Ao entrar no quartel, recebi meu uniforme e algumas recomendações, para em seguida ser levado ao meu alojamento. Fui informado de que no dia seguinte começaria nosso treinamento, que naquele ano seria comandado pelo general Roberto de Castro Lopes, muito respeitado nas forças armadas por ter chefiado missões de paz no estrangeiro. Só espero que o fato de eu começar com um cara tão capacitado já seja um bom sinal, pensei enquanto me deitava e repousava de tantas emoções novas.

Roberto

– Bom dia, Roberto. Não preciso dizer mais uma vez como estou feliz por você estar se integrando a nós. - meu velho amigo, o coronel Luís Cardoso Filho, apertou minha mão quando entrei na sua sala.

– Eu é que agradeço, Luís. A morte de Marina e, algum tempo depois, a formatura de Gerson e o casamento de Mirella deixaram uma sensação de vazio imensa lá em casa. Estava com o início de uma depressão, e se você não tivesse me acenado com esse convite para supervisionar o treinamento dos novos recrutas não sei o que seria de mim agora. - respondi com sinceridade quando me sentei defronte sua mesa.

– Amigos são para isso. Além disso, o seu histórico como comandante de missões de paz em outros países é impecável. Uma pessoa com sua bagagem não pode ficar parada entregando-se à solidão. Tem de passar esse conhecimento para os mais jovens.

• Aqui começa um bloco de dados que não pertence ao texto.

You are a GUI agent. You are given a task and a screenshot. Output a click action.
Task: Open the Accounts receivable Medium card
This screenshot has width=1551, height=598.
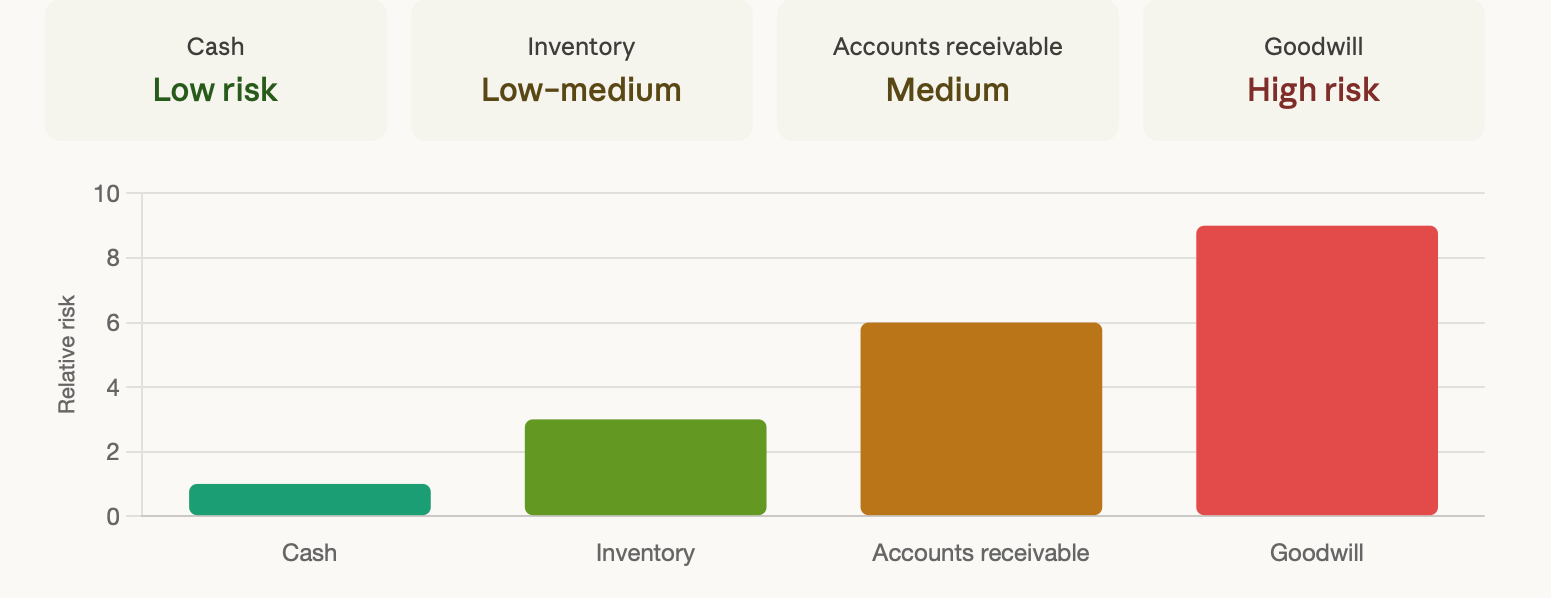[x=947, y=70]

– Você está certo, mas é porque já não tenho o mesmo fôlego de antes. Muitas noites fora de casa, provações, dificuldades... Céus, ainda bem que não faltam muitos anos para minha aposentadoria! Daqui a pouco eu vou ter netos e quero estar presente na vida deles, não vou repetir meus erros. - comentei referindo-me a um dos meus maiores arrependimentos, que foi o fato de que, para progredir na carreira militar, nem sempre estive presente para minha mulher e meus filhos. Felizmente, graças à educação carinhosa que tive dos meus pais, consegui escapar do estereótipo do militar rígido e avesso a demonstrar emoções e tentei, na medida do possível, dar o melhor de mim para eles no meu tempo livre. Além disso, Marina era uma mulher muito sábia e conseguiu criá-los de maneira que eles entendessem que o pai deles não era ausente porque não se importava, e sim porque seu trabalho impunha sacrifícios. A morte dela há quatro anos, vítima de uma meningite, fora muito dolorosa, mas também contribuiu para que ficássemos mais próximos. Nós nos falávamos quase todos os dias por telefone ou skype.

– Vida de militar não é fácil, meu caro, mas felizmente seus filhos parecem compreender isso. Mas falando seriamente, Roberto, você nunca pensou em iniciar um novo relacionamento? Eu sei que perder sua esposa do jeito que você perdeu foi difícil, mas já se passou algum tempo, meu caro. O fato de você ter uma certa idade não quer dizer que você deva se fechar para o mundo, você sempre foi o que manteve a melhor forma entre os da nossa época. A Lídia me disse que não poucas das amigas dela já demonstraram interesse em você, se quiser posso te apresentar alguma.

– Luís, o fato de eu estar em forma é simplesmente porque meu pai morreu de ataque cardíaco antes dos 45 anos e minha mãe me fez prometer que eu não deixaria isso acontecer comigo, de forma que me vi na obrigação de cuidar sempre de minha saúde. Além disso, a academia me ajuda a ter foco e, ao menos por algum tempo, deixar as preocupações de lado. Mas quanto a arrumar pretendentes, esqueça. Simplesmente não consegui demonstrar interesse em alguém até agora, e aos 54 anos você já está num ponto em que não quer perder tempo com coisas que não importam. Não digo que estou fora do mercado, mas até o momento não estou disposto. - sem contar que ainda havia os meus filhos, e só começaria alguma coisa com alguém que pudesse apresentar a eles, nunca fui homem de fazer coisas clandestinamente, como se me envergonhasse, e não seria agora que faria isso.

– Tudo bem, vamos encerrar essa conversa por ora. Mas se precisar de alguma coisa, eu estou às suas ordens.

– Lembrarei disso, coronel. Mas por ora, creio que chegou a hora de conhecer a tropa. Vamos? - disse para encerrar o assunto.

– Vamos, na verdade eles estão esperando por você.